-- start --
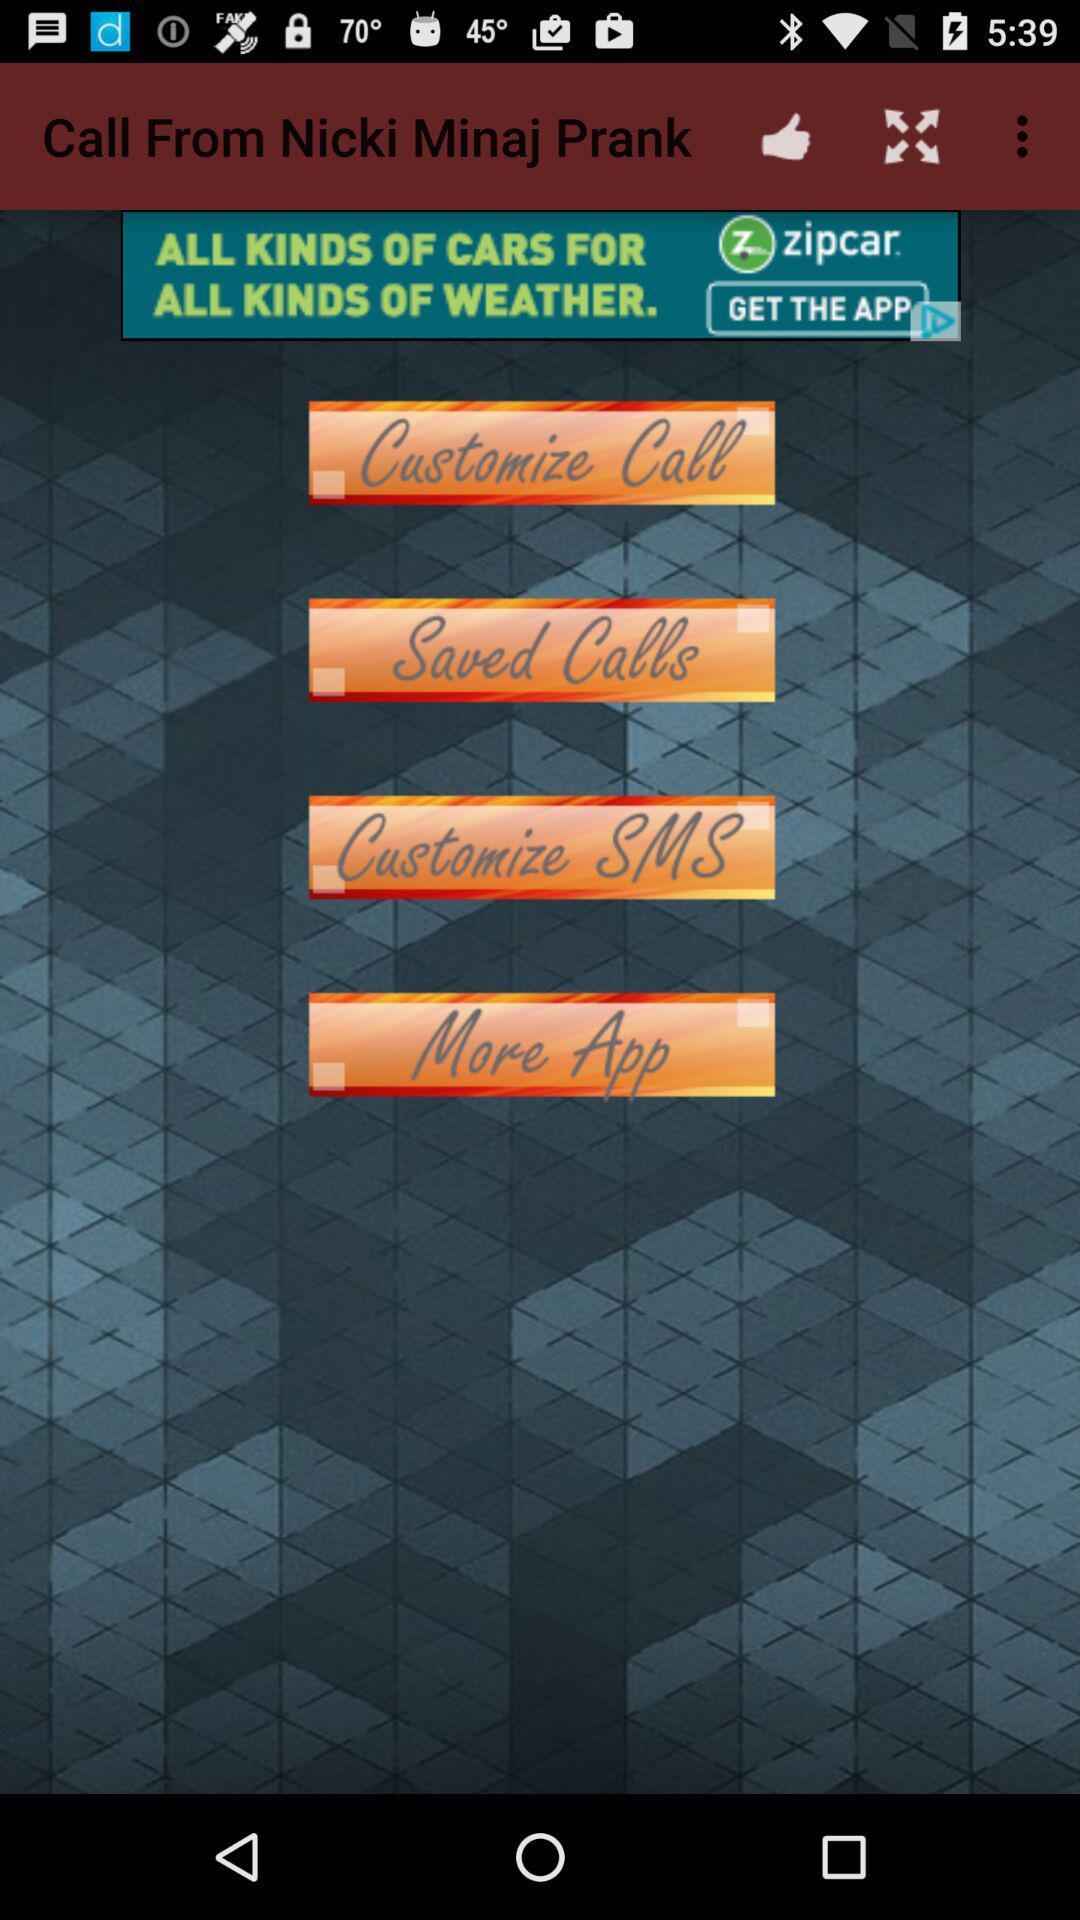 The image size is (1080, 1920). What do you see at coordinates (540, 650) in the screenshot?
I see `games page` at bounding box center [540, 650].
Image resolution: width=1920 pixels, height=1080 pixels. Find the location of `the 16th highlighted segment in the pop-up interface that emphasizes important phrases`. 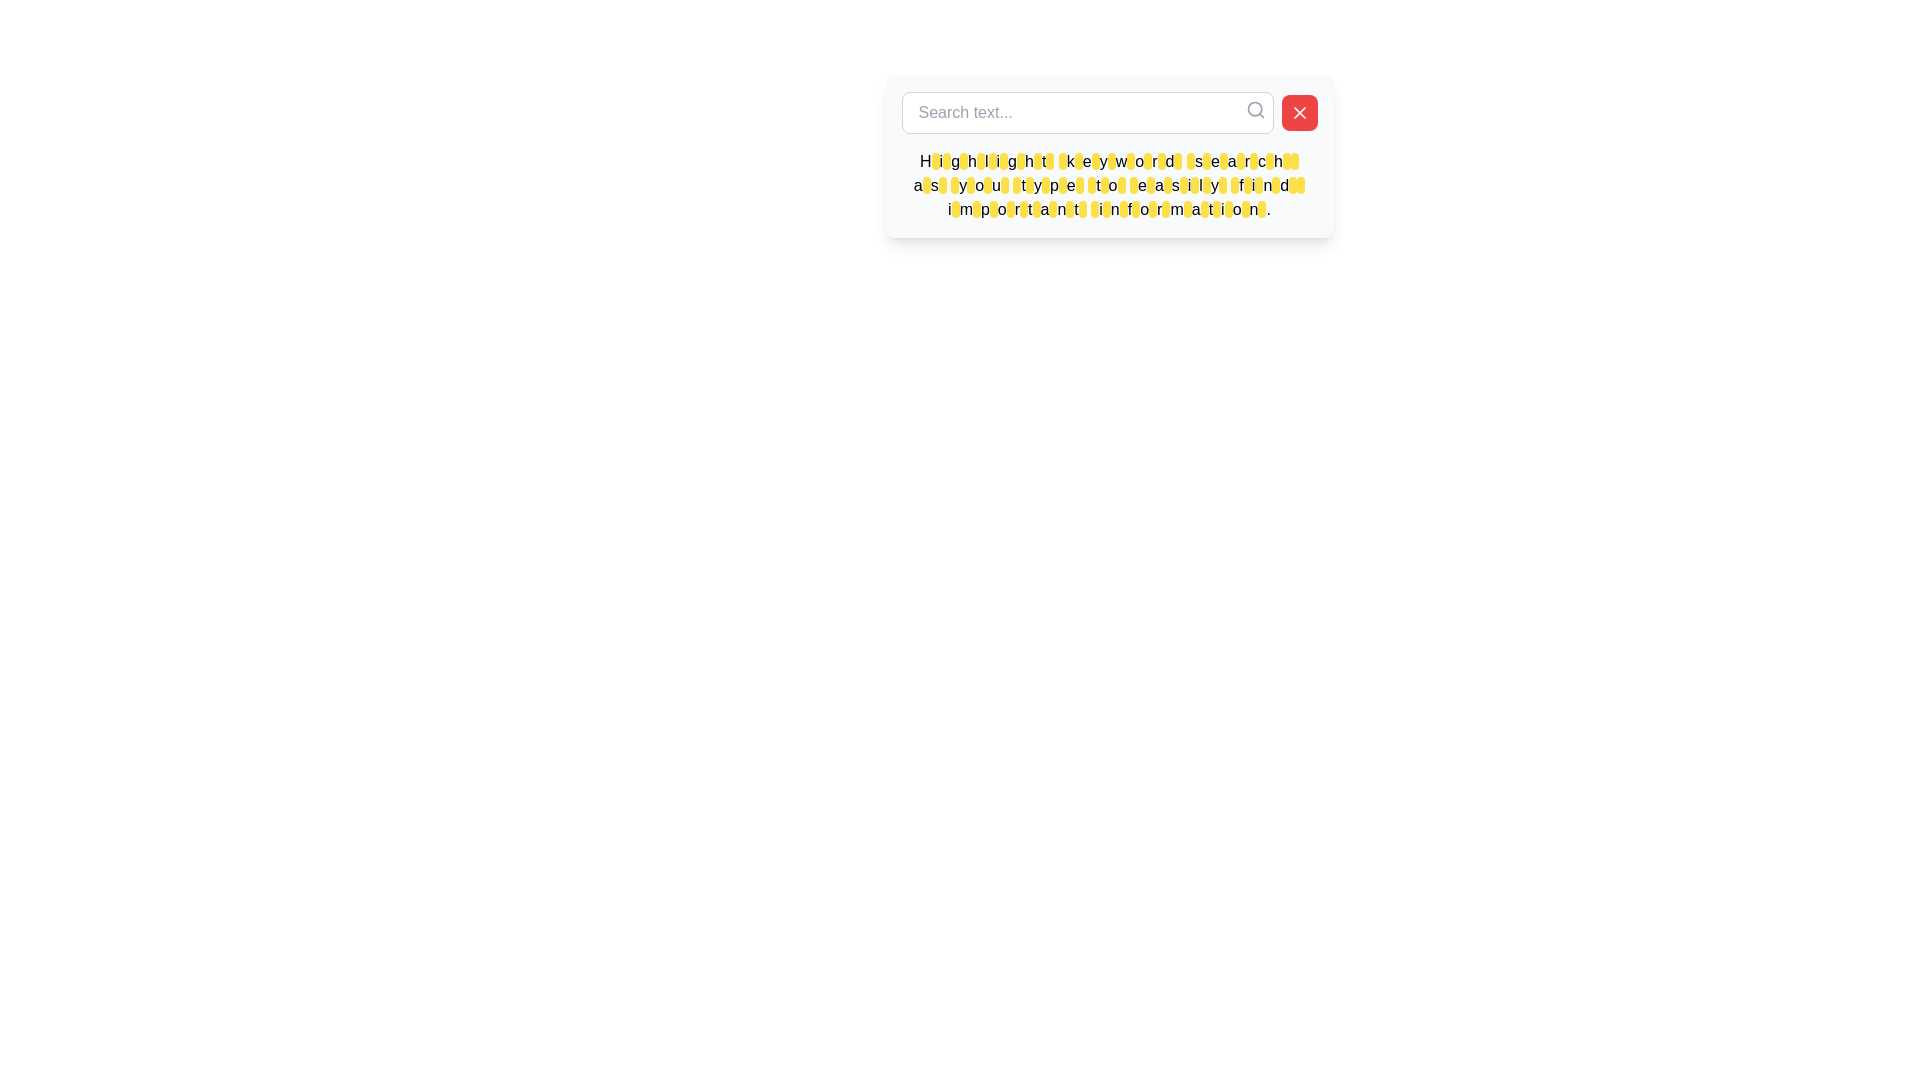

the 16th highlighted segment in the pop-up interface that emphasizes important phrases is located at coordinates (1161, 160).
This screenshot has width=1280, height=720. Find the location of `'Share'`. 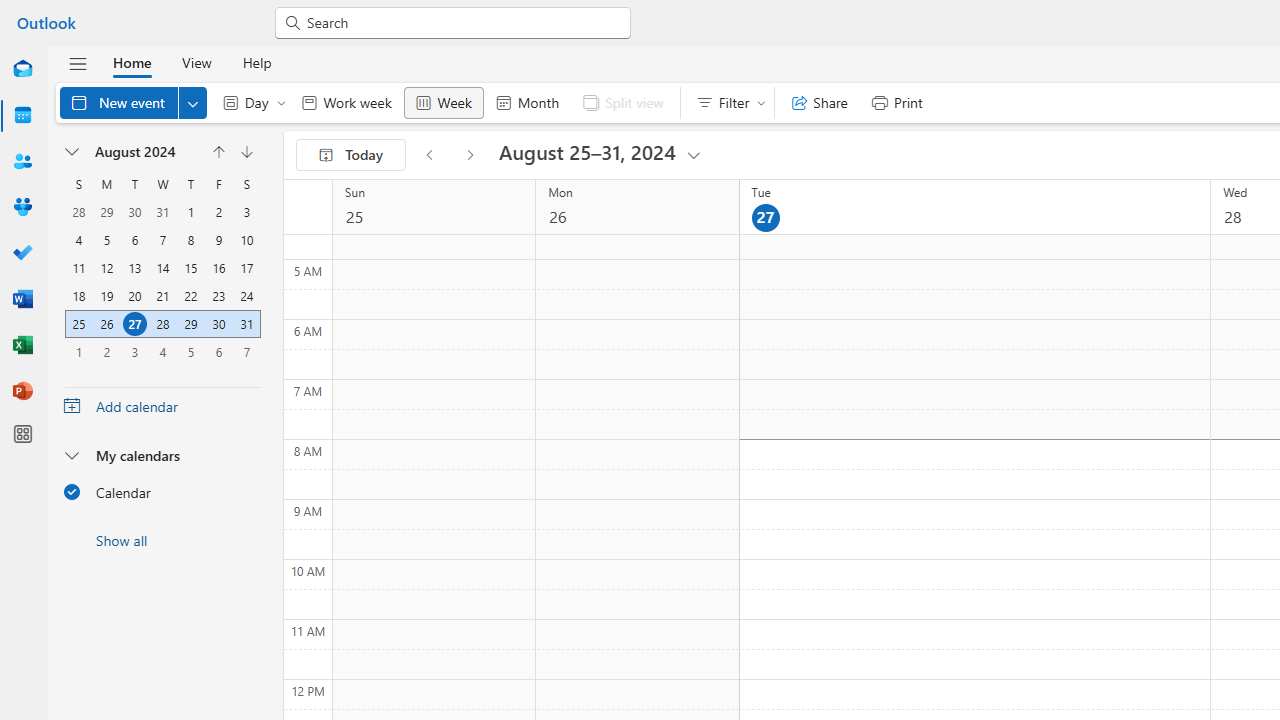

'Share' is located at coordinates (819, 102).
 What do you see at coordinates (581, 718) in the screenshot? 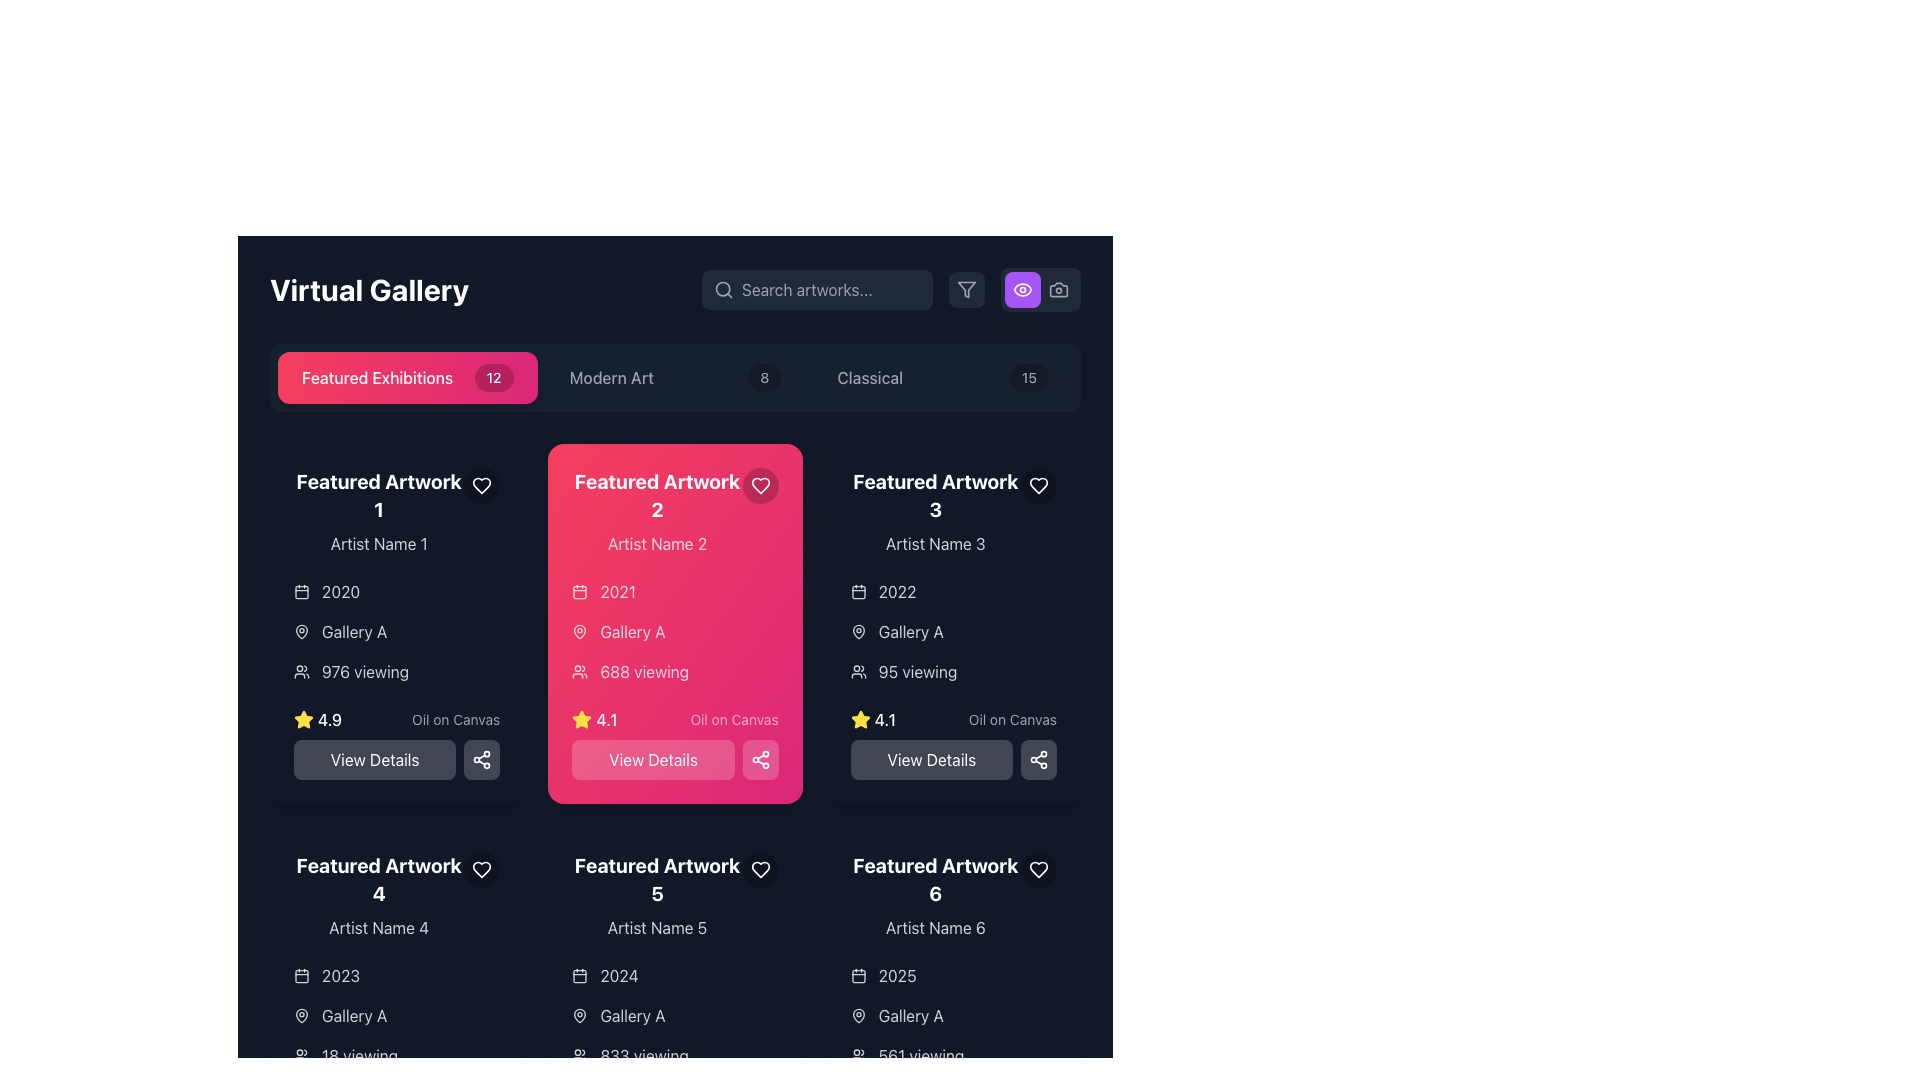
I see `the yellow star icon representing the rating symbol for 'Featured Artwork 2', located beneath the viewing count and next to the artwork's rating text` at bounding box center [581, 718].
-- end --
Rewrite the listing from the line containing "What do you see at coordinates (581, 718)" through the end of the listing, changing "screenshot" to "image" and leaving everything else as it is. Omit the pictures from your answer.

 What do you see at coordinates (581, 718) in the image? 
I see `the yellow star icon representing the rating symbol for 'Featured Artwork 2', located beneath the viewing count and next to the artwork's rating text` at bounding box center [581, 718].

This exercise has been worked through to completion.